Figure 2.

NAD⁺ biosynthetic pathways in various organisms. (a) The de novo pathway from tryptophan and the salvage pathway through nicotinamide (NIC) and nicotinic acid (NA) in the budding yeast Saccharomyces cerevisiae. These pathways are also conserved in invertebrates. Pnc1, nicotinamidase; Npt1, nicotinic acid phosphoribosyltransferase; Nma1, 2, nicotinic acid mononucleotide adenylyltransferase 1, 2; Qns1, NAD synthetase; Qpt1, quinolinic acid phosphoribosyltransfease; Nrk1, nicotinamide ribose kinase 1; Pho5, 8, phosphatase 5, 8; Urh1, Pnp1, nucleosidases; Nnt1, nicotinamide-N-methyltransferase. (b) NAD⁺ biosynthetic pathways in mammals.
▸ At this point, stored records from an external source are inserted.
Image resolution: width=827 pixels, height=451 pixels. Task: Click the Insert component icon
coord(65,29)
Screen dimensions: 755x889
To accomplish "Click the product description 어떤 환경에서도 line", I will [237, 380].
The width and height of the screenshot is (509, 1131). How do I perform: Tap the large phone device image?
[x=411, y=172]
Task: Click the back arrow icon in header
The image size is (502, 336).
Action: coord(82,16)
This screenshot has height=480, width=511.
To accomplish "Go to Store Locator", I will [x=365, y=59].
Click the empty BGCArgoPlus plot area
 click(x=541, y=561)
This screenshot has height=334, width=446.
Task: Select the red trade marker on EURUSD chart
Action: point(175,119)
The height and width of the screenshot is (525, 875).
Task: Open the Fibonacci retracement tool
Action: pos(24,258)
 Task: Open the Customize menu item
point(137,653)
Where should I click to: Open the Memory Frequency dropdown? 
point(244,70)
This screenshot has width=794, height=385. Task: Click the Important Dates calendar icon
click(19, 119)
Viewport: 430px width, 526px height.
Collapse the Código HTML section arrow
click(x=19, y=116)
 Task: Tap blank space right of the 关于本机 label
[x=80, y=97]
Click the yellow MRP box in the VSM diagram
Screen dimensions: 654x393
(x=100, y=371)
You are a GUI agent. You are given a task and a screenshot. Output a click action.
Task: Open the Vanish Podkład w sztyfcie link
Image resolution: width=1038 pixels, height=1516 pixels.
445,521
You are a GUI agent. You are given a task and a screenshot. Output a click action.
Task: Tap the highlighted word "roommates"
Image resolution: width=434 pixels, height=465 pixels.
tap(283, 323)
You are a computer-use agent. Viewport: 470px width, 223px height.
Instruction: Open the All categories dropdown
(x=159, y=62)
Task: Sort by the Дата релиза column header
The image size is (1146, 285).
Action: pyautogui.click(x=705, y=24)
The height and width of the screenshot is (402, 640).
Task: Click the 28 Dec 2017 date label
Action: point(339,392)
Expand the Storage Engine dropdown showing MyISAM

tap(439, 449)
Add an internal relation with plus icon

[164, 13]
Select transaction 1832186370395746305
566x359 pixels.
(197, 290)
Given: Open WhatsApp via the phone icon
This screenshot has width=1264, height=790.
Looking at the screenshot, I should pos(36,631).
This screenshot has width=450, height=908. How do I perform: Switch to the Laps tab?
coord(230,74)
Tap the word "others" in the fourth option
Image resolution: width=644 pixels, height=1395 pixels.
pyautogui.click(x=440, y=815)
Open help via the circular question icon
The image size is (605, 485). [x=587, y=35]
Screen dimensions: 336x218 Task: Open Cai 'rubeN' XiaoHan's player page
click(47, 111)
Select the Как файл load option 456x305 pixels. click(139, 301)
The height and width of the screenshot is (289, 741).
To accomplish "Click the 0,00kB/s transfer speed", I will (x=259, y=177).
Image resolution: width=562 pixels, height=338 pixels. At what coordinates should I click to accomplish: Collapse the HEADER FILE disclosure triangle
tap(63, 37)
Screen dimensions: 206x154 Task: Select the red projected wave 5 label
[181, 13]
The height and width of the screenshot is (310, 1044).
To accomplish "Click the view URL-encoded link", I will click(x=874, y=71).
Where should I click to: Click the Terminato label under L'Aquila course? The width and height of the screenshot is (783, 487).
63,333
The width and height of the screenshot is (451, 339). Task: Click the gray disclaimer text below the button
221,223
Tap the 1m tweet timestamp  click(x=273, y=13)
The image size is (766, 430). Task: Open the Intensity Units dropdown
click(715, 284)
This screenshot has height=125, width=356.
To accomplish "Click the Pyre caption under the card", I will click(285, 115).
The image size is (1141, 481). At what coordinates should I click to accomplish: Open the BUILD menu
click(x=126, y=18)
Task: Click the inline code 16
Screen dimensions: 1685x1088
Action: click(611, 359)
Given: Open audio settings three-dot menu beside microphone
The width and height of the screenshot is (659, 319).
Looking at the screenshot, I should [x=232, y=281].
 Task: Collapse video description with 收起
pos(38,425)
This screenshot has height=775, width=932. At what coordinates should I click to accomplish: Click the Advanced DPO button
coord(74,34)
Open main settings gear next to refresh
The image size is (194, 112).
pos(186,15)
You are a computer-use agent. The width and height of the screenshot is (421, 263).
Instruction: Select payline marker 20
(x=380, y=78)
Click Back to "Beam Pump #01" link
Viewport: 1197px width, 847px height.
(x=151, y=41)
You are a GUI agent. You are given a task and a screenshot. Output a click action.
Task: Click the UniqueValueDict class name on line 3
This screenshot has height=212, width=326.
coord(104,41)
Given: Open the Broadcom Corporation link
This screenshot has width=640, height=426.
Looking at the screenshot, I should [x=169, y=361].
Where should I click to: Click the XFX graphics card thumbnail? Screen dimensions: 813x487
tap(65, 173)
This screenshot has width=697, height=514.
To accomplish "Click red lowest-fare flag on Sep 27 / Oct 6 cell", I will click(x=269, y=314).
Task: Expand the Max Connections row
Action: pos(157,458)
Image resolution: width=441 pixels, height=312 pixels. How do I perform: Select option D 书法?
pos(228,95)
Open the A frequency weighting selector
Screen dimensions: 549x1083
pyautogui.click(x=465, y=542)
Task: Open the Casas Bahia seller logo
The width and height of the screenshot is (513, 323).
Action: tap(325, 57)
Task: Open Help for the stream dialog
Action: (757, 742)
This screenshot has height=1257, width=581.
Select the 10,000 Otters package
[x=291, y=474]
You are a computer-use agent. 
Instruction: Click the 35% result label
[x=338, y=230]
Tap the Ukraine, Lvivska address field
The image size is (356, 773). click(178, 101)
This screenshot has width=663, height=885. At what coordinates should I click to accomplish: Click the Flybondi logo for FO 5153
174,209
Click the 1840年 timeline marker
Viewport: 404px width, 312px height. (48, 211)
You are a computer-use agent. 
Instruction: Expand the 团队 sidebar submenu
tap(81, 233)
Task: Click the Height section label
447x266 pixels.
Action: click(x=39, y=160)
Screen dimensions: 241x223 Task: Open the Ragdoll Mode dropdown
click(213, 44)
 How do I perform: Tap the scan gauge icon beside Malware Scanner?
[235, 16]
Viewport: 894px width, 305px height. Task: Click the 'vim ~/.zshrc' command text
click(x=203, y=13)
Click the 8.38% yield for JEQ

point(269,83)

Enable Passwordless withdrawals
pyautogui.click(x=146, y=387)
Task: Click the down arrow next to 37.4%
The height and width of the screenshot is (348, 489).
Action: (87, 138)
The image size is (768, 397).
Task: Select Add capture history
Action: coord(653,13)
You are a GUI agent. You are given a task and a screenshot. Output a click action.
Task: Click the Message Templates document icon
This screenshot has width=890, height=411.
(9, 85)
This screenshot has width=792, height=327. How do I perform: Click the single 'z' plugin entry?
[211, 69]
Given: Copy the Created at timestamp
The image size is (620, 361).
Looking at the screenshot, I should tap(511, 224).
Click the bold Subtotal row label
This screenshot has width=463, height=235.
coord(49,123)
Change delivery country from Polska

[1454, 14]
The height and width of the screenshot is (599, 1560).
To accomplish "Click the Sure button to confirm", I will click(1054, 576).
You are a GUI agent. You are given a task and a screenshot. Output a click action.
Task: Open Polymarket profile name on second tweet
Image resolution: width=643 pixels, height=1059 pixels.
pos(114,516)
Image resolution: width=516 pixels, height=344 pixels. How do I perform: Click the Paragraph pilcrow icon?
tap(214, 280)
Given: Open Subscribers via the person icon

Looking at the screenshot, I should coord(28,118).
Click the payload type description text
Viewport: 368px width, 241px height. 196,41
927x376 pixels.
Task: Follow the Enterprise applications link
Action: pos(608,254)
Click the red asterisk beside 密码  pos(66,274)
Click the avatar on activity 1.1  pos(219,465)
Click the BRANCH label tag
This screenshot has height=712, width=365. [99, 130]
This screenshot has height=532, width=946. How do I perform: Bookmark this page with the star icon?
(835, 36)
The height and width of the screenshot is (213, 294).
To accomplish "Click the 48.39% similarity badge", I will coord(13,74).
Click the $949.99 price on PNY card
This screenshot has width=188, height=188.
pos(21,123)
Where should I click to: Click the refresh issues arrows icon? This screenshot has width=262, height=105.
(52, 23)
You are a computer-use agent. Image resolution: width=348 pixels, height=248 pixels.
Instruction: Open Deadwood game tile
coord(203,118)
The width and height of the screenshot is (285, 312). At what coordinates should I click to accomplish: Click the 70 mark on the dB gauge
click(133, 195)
In mammals, NAD⁺ can be synthesized from tryptophan, nicotinic acid (NA) and nicotinamide (NIC) (two forms of vitamin B3), and nicotinamide riboside (NR). NIC is a predominant NAD⁺ precursor in mammals. The de novo pathway and the NAD⁺ biosynthetic pathway from nicotinic acid are evolutionarily conserved, whereas the NAD⁺ biosynthetic pathway from nicotinamide is mediated by nicotinamide phosphoribosyltransferase (Nampt). While multiple enzymes break NAD⁺ into nicotinamide and ADP-ribose, only sirtuins are shown in this figure. The resultant NIC is also converted to 1-methylnicotinamide by nicotinamide-N-methyltransferase (Nnmt). Mammals have two NR kinases (Nrk1 and 2) and ecto-5′-nucleotidase CD73 to produce NMN and NR, respectively. NaMN, nicotinic acid mononucleotide; NMN, nicotinamide mononucleotide.